This guest post was contributed by Erika Davis, a birth doula and childbirth educator and author of the blog, Black, Gay, Jewish who is based in Tacoma, Washington.
“I prayed for twenty years but received no answer until I prayed with my legs.” Frederick Douglass
This quote has become much more meaningful to me in the weeks following the 2016 Presidential Election.
As a black, lesbian Jewish woman I have seen my fair share of subtle discrimination as well as outright racism. I’ve been the victim of shopkeepers who keep a keen eye on my movements in stores, I’ve watched as older white folks have crossed to the other side of the sidewalk rather than walk past me, and in my Jewish communities I’ve been asked hurtful questions about the validity of my place in Jewish space simply because my black skin doesn’t fit someone’s concept of what a Jew looks like.
And yet, I’m comfortable. My wife and I own a home and two cars. We don’t want for anything and with a Black man as the leader of this country for the past eight years I got comfortable. Too comfortable. I may have marched with Black Lives Matter and for Marriage Equality, and advocated for the inclusion of Jews of Color in Jewish communal space with the Jewish Multiracial Network, though I never felt the need to do this social justice and racial justice work—it was work I wanted to do.
That all changed on election night. The imperative for racial justice work is clear. And we all need to do it.
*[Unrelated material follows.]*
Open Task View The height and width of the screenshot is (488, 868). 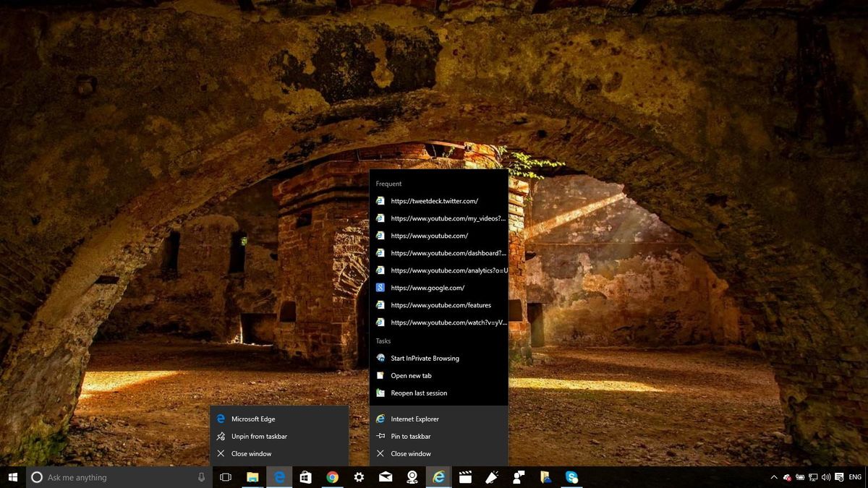[225, 477]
As we approach Martin Luther King Day we have an obligation to live up to the words of Frederick Douglass. Each year we congratulate our forefathers for the work they did during the Civil Rights Movement. We sift out the grittiness of King’s fight for Black freedom for his more palatable motifs of non-violence. We listen to rabbis give sermons, we attend dinners intended to inspire us into action and instead of getting things done, we tuck away the black and white photos of King and Heschel and go on with our lives.
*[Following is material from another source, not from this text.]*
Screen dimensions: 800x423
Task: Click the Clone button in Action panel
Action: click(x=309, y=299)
As Jews we often look to Heschel, not Douglass, when thinking of praying with our legs [feet], though I think it’s Douglass’ words that have the bigger impact. Douglass, a black man who was born a slave, found his freedom not in words or good intentions, but in action. It is my hope, in this new era of America that has already been riddled with over 1000 independently documented instances of racial discrimination and violence, according to the Southern Poverty Law Center, that as a Jewish community we stop looking to the past with nostalgia and instead we look to the future with action.
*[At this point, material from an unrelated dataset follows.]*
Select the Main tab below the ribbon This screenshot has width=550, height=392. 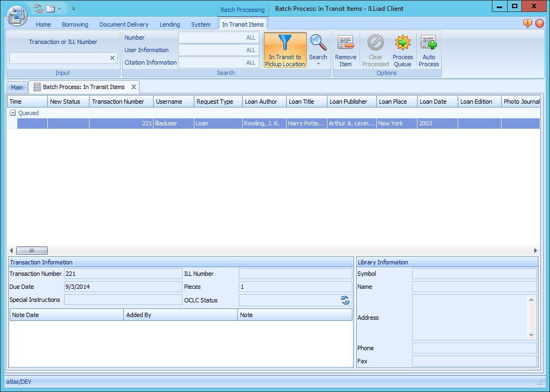click(16, 87)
When Heschel marched with King almost 60 years ago he said he prayed with his feet. Did Heschel know that he was paraphrasing Douglass? Was he using the words of a freed slaved turned abolitionist to drive home his point about his time with King? I’m not sure. But in these 60 years while much has changed in regards to racial equality, we still do not live in a world that is racially equal. The institutionalized and systematic racism in our country exists because we allow it to with our complacency and our willingness to look the other way. Tikkun Olam, healing the world, is a big task that is almost unthinkable to achieve alone, but in my opinion, easily accomplished when we work at small things as individuals and work on bigger issues as a united Jewish community.
The following list is incomplete, but it’s a good place to start for white Jews looking to make racial and social justice a focus beyond MLK Day.
Take a personal inventory; who is in your life? Do you have friends who are people of color? Do you have friends who are Jews of Color? If not, why do you think this is?
Take inventory of your Jewish community. Is your synagogue truly welcoming of Jews of Color? Are the materials printed inclusive in language?
Give to organizations able to do the “big work.”
Volunteer with organizations who are doing “community work.”
Join social justice groups with stronger leaders of color. If you’re not a POC, be sure to do more listening than talking.
Speak up. Racism and racial discrimination is all around us; in the jokes we hear, in usage of derogatory words like “gyp”, and it’s our responsibility to speak up when we hear these things.